Definition :
Exploratory Data Analysis(EDA), also referred to as Data Exploration, is the process of analyzing,investigating and summarizing datasets to gain insights into the underlying patterns and relationships within the dataset, this is done by employing data visualization techniques and graphical statistical methods like histograms,heatmaps, violin plots, joint plots etc. Technically, Eda is all about 'understanding the dataset'.
'Understanding' in this context might refer to quite a number of things: -
- Extracting important variables which is normally referred to as Feature engineering.
- Identifying and dealing with outliers and missing values.
- Understanding the relationships between variables; linear or non-linear variables.
By employing EDA techniques, you can change a very grumpy dataset into a very clean dataset. Overall, EDA is a very crucial and critical part of any data analysis project, it is often used to guide the data analyst while doing further analysis and data modelling.
In this article we will dive deeper into EDA, we will discuss several topics: -
- Data cleaning and preparation
- Univariate Analysis
- Bivariate Analysis
- Multivariate Analysis
- Visualization Techniques
- Descriptive Statistics.
Data Cleaning and Preparation
The first step in data analysis is to clean and prepare the data. This might involve employing techniques such as identifying and correcting missing values, removing outliers, and transforming variables as necessary. This step ensures that data is cleaned and prepared for the other processes ahead. For a successful data analysis process, data is required to be as accurate and reliable as possible.
Let's have a look on how you do this:
#Import the necessary libraries
import pandas as pd
# Read in data
df = pd.read_csv('data.csv')
# Check for missing values
print(df.isnull().sum())
# Remove outliers
df = df[df['column_name'] < 100]
# Transform variables
df['new_column'] = df['column_name'] * 2
Univariate Analysis
Univariate analysis involves analyzing each variable in the dataset individually. Let's say you have variable named age
, by using univariate analysis, you can calculate the summary statistics of this variable eg., mean, median,mode, standard deviation, and variance. This step also involves visualizing the distribution of each variable using histograms, box plots, density plots etc.

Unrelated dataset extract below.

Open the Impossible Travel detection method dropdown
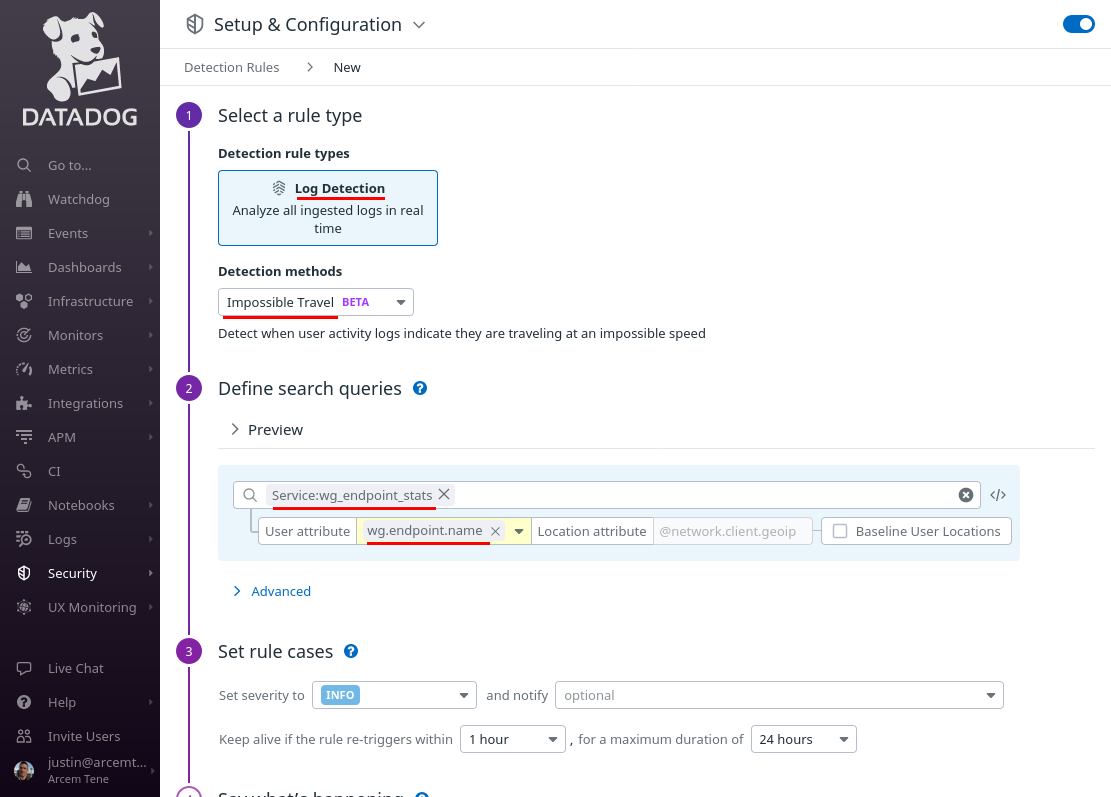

We can use the Seaborn library to perform a univariate analysis on some set of data: -
import seaborn as sns
# Load data
tips = sns.load_dataset('tips')
# Calculate summary statistics
print(tips.describe())
# Visualize distribution with histogram
sns.histplot(tips['total_bill'], kde=False)
Bivariate Analysis
On the other hand of Univariate Analysis we have Bivariate Analysis, your guess is good as mine, Bivariate Analysis involves analyzing the relationships between two variables in a dataset.Again, let's look this from a practical point of view, you have two variables height
and weight
and you need to understand the relationship between the two, Bivariate analysis let's you use graphical methods such as scatter plots, bar charts, line plots etc. to visualize this relationships.It also includes calculation of correlation coefficients, cross-tabulations and contigency tables.
Let's use the matplotlib library to illustrate bivariate analysis: -
#Import the necessary libraries
import matplotlib.pyplot as plt
import seaborn as sns
# Load data
iris = sns.load_dataset('iris')
# Calculate correlation coefficients
print(iris.corr())
# Visualize relationship with scatter plot
plt.scatter(iris['sepal_length'], iris['sepal_width'])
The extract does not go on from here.